As Barnes & Noble shrinks, small bookstores are born
Yesterday, I reported here on a number of literary voices lamenting the store closures announced by the bookstore chain Barnes & Noble.
But perhaps this is a case of: “The bookstore is dead! Long live the bookstore!” The idea of selling books from your own shop is a romantic one, and it’s gripped the otherwise sane mind of many a book lover.
Over in Riverside, one such avid reader recently celebrated her new bookstore’s third month in business. Linda Sherman-Nurick opened the 1,745-square-foot store Cellar Door Books under a vine-filled trellis in Riverside’s Canyon Crest Town Center on Oct. 26. It’s “Riverside’s Independent Bookstore,” as her advertising proudly announces. (There’s a Barnes & Noble in Riverside, but it’s on the other side of town.)
“People are so excited about having a bookstore,” she told me. “It gives them a sense of home, a sense of belonging.”
Sherman-Nurick is a onetime writing teacher at Riverside City College who became a stay-at-home mom after her daughter was born some years back. She went back to teaching briefly, at Norco College, until she decided the time had come to make a long-held dream come true.

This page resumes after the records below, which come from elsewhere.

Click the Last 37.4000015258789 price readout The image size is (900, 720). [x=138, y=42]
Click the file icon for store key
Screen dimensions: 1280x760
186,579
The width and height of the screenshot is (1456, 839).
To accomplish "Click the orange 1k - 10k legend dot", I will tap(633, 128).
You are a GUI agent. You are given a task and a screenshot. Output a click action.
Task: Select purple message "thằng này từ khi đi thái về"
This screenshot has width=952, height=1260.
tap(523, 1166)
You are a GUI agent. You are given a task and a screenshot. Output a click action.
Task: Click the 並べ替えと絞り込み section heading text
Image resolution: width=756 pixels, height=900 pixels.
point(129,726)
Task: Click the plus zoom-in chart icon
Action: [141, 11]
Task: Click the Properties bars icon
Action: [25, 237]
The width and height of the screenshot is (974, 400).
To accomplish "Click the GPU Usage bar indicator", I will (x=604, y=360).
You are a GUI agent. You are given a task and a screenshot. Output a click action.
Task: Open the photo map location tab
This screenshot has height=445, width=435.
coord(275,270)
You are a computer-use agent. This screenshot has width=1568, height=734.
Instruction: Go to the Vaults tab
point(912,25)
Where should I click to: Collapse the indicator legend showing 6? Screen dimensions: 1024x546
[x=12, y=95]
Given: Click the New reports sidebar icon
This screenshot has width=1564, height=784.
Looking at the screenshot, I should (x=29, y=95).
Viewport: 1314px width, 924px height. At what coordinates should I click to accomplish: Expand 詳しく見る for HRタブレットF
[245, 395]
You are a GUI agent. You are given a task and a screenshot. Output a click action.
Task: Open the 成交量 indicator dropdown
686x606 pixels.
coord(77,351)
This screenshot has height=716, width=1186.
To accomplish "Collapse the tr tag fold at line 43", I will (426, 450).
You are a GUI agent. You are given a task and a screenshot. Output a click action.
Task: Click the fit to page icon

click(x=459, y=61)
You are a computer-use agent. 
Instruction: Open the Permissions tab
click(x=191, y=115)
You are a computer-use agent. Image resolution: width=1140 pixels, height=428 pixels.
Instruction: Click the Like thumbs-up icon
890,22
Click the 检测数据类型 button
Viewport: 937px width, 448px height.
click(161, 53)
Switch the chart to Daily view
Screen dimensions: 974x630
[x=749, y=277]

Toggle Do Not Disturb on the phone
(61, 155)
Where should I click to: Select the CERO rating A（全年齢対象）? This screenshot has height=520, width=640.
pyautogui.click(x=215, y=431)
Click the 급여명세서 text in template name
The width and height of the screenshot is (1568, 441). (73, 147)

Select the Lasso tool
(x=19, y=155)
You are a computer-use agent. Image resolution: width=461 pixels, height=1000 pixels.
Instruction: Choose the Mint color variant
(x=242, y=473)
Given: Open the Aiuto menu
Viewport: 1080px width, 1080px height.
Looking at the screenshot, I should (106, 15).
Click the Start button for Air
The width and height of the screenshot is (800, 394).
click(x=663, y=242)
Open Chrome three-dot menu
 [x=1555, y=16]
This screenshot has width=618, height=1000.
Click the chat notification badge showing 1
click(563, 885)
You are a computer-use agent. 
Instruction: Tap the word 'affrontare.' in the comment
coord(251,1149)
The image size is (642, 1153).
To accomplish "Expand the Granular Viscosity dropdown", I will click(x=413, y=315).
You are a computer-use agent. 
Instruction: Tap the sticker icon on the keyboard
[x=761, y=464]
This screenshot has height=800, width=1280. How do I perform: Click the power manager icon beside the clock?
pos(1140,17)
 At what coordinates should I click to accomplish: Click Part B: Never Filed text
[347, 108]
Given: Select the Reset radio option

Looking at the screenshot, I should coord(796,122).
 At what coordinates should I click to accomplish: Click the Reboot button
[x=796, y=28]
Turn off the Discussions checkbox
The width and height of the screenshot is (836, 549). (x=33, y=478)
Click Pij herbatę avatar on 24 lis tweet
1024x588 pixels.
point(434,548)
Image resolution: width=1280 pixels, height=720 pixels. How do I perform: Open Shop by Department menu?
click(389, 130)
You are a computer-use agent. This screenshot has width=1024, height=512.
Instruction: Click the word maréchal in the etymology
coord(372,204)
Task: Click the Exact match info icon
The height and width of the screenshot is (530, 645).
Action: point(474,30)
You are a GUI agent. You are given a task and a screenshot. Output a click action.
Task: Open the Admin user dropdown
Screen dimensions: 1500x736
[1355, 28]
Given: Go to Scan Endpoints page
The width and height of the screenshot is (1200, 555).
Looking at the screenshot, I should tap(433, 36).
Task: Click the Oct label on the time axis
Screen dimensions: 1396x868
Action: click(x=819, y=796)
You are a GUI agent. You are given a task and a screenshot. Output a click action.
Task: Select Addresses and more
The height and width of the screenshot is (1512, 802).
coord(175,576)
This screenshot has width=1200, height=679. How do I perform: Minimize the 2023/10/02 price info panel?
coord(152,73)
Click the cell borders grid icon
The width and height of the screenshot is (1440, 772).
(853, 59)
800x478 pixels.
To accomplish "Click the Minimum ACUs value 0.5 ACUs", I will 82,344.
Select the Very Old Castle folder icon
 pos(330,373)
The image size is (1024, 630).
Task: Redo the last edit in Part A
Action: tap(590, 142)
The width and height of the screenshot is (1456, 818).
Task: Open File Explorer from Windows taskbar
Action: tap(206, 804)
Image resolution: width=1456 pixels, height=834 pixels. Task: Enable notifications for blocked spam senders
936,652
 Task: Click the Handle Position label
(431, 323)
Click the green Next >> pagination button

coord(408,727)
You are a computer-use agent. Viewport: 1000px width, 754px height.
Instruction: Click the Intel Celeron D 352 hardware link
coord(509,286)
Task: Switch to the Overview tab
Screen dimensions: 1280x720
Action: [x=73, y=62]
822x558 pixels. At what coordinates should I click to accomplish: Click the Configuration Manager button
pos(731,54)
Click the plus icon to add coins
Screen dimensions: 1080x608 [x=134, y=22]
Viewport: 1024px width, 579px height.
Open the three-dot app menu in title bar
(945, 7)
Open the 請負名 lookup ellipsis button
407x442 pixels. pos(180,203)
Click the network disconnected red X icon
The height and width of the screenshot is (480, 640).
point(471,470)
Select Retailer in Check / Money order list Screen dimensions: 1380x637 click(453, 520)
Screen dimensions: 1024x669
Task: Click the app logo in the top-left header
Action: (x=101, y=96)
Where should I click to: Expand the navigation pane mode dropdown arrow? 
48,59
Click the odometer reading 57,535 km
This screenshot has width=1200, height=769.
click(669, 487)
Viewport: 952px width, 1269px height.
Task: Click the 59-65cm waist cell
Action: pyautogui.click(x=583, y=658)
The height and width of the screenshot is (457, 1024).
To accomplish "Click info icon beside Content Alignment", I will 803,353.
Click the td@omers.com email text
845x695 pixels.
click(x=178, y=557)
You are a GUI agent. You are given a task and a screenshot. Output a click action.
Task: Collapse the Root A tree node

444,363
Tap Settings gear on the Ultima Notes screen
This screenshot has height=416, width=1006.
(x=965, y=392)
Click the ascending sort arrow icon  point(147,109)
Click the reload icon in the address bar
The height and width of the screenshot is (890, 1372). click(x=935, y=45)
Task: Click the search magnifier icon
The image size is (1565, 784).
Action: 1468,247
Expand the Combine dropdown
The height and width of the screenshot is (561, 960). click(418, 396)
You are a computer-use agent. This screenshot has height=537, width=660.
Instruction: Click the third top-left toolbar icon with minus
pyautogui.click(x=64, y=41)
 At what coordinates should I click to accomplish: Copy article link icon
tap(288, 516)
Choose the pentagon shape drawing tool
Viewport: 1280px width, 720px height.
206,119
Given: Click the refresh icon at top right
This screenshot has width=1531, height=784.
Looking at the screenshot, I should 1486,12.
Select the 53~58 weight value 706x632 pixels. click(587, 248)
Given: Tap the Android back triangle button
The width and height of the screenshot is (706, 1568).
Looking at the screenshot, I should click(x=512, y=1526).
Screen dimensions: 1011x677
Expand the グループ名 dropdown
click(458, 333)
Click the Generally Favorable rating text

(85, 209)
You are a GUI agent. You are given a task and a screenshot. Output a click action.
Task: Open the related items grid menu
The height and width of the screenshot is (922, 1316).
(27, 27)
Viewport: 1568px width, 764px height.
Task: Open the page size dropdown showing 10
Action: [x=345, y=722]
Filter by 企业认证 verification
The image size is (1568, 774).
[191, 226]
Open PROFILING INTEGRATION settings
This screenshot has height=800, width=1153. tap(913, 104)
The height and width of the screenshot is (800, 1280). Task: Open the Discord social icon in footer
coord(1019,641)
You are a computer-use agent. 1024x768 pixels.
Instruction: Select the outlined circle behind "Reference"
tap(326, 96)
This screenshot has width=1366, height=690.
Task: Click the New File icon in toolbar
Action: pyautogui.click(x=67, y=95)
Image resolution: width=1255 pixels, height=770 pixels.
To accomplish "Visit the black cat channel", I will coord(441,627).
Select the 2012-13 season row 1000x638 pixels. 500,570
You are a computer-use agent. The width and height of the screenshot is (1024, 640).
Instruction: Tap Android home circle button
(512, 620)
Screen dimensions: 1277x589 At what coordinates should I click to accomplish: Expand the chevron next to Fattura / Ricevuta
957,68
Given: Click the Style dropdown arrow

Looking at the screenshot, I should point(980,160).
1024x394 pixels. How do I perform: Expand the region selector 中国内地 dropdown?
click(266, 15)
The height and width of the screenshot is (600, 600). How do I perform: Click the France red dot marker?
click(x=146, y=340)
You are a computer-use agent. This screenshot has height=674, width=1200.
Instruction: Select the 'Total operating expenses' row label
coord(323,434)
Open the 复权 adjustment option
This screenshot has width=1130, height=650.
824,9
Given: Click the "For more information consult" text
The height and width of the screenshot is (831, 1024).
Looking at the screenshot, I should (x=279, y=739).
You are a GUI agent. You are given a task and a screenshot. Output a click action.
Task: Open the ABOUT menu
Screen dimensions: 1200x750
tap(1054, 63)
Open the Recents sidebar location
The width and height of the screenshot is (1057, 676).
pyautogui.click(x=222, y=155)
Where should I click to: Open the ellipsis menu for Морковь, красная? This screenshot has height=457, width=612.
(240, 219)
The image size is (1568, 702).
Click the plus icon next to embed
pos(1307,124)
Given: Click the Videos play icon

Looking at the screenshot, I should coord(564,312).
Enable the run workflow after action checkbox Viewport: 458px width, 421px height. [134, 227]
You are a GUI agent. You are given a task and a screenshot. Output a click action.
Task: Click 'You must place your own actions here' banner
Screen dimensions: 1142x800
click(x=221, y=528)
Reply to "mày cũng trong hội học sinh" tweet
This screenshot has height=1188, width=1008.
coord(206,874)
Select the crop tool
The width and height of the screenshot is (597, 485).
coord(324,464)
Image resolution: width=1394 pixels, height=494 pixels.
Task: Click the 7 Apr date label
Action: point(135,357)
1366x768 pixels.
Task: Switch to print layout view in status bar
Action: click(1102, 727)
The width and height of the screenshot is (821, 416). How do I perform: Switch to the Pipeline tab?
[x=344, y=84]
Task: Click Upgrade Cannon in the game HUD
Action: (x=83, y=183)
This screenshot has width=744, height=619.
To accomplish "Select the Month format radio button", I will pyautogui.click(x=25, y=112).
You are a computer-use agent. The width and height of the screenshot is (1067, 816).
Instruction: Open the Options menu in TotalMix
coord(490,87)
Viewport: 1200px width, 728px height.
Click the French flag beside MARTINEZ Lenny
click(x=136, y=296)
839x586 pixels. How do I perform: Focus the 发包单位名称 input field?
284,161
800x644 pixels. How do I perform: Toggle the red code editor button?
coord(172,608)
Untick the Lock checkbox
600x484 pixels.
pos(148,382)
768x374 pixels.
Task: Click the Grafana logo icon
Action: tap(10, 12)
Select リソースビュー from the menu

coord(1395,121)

Now Cellar Door Books is on a list of 43 new independent bookstores opened in 2012 that was released last month by the American Booksellers Assn.
The other new bookstores on the ABA’s list include one started by a retired professor in South Carolina and another one in Connecticut backed in part by the crowd-funding platform Indiegogo.
“I’m listening to the customers that are walking in the door,” Sherman-Nurick told BookWeb, the ABA’s website. “I think that our customer base is thoughtful, intelligent, and wants to be challenged. And of course, there are some people that want to read something fun and light. I’m playing it as I go, and it seems to be working.”
Sherman-Nurick had a good holiday season. She told me two critically acclaimed nonfiction books were among her bestsellers: Stephen Greenblatt’s tale from the Renaissance “The Swerve,” and Katherine Boo’s “Beyond the Beautiful Forevers,” an account of life among the poorest of the poor in Mumbai.
“And were selling a lot of kids books too,” Sherman-Nurick said.